The Financial Conduct Authority (FCA) conducted a report in 2012 in to the way that the Banks promoted and sold Packaged Bank Account facilities. This was as a result of a number of complaints that had arisen from individuals (through firms and other organisations) into the way that their facilities had been promoted to them.
The wide-ranging study went a certain distance to ascertain that the accounts themselves needed to be tidied up and that many were mis-sold, or not appropriately promoted to clients in order to afford them the protection that they were required, by Law, and through the regulation provided by the Financial Conduct Authority.

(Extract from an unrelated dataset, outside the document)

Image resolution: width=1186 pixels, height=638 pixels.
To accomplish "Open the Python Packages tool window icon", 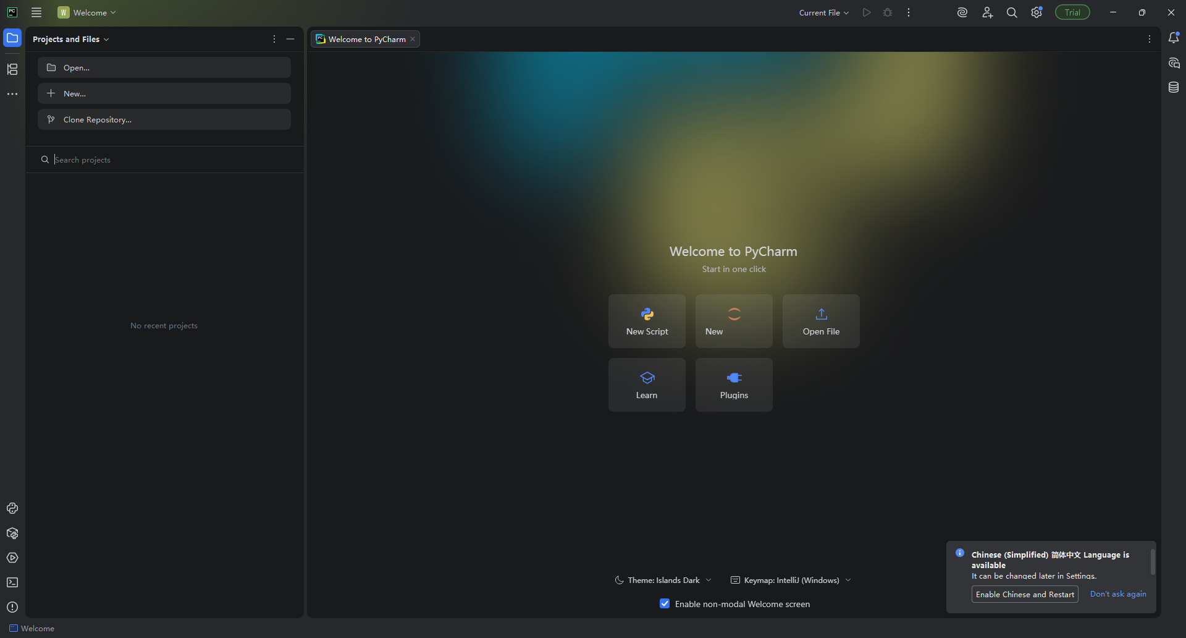I will pyautogui.click(x=12, y=533).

The report was published and the Banks began to make some changes. However, these changes did not become noticeable until complaints started to appear. Now the Banks are facing the prospect of having to address another mis-selling scandal on the back of the Payment Protection Insurance scandal where, at present, they are reviewing thousands of complaints concerning the mis-sale of these Packaged Bank Accounts on a weekly basis.
Packaged Bank Accounts are primarily a way for the Banks to generate revenue from clients who otherwise would have a fee-free account. The Banks have always wanted to charge for a current account and this is the perfect mechanism to do so. They have not provided clients with the opportunity of a related free account product, and instead sold the product in such a way that they glossed over the various benefits and whether they would be of any relevance to clients whatsoever.

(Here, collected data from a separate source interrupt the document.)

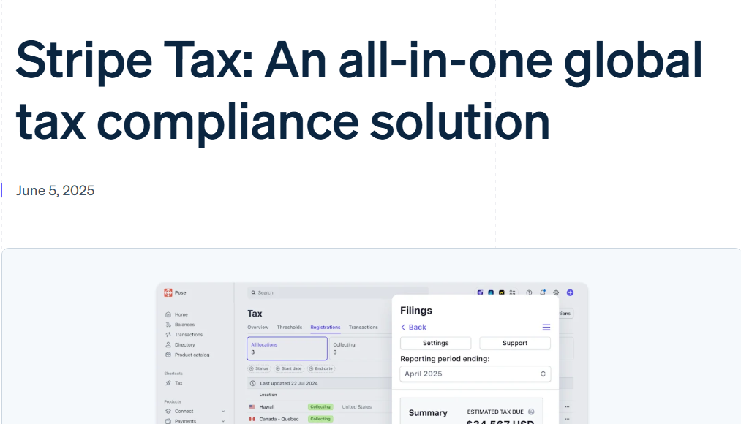The image size is (741, 424).
Task: Enable the End date filter
Action: tap(322, 368)
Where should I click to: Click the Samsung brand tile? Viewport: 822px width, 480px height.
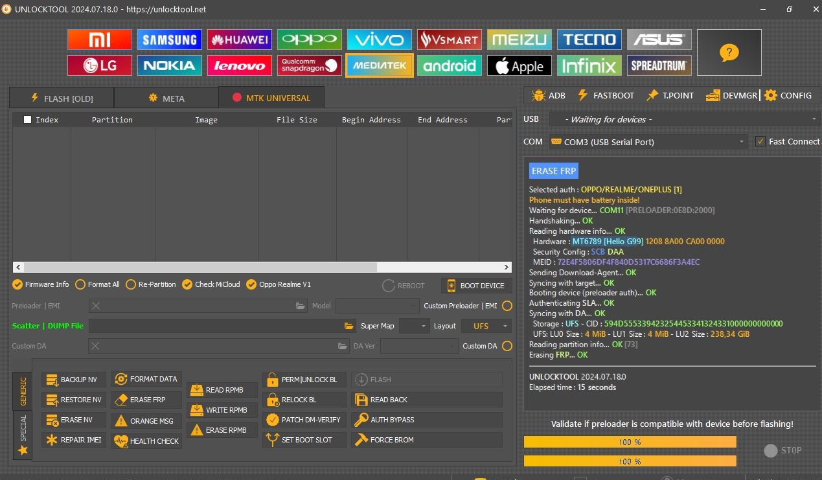169,40
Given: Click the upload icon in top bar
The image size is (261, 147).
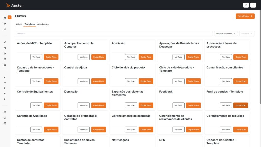Looking at the screenshot, I should (x=246, y=5).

One of the main areas that the Financial Conduct Authority has highlighted with regard to the mis-sale is the fact that the account was promoted with a monthly fee being the target of the advertising. Therefore, as a customer, you would see that the account would cost £15 per month and you were being told by the Bank that you had to have it. So, at £15 per month, let’s face it that does not seem like too much money. However, what people do not realise is that the annualised fee at £15 per month, brings the figure closer to £200 per year (when you factor in all the lost interest and other costs as a result of not having this money in your account).

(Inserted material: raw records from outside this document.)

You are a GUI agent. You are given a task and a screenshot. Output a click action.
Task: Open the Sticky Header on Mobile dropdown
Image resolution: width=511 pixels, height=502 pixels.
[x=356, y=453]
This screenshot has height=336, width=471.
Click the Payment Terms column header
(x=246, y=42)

If you were presented with the reasons why you should have the account and then told you should pay £200 per year for it, you would probably turn around and say no, as it would not be of any benefit to you.
The fact that free accounts are not offered is also one of the other areas that the Financial Conduct Authority has not been happy with. Fee free accounts have always been a mainstay of an individual’s rights and the Banks have taken whatever opportunity they can to move the fee free accounts to one side at whatever opportunity. They do not like to operate them because, of course, they do not provide any money for the costs in setting up the account.
There are various benefits attached to a Packaged Bank Account facility, but these benefits again may have no use or may have in fact been duplicated with other forms of cover, such as roadside assistance and mobile phone cover which is attached to the majority of most home contents insurance.
Again, the Banks did not fully explain the various benefits and what the client should do in order to benefit from them, i.e. by registering them, as they are required to do. They also did not establish if there were already “like” benefits that the client already enjoyed with another third party, which would of course have negated the benefit of the Packaged Bank Account facility and weakened the value of how much they had to pay.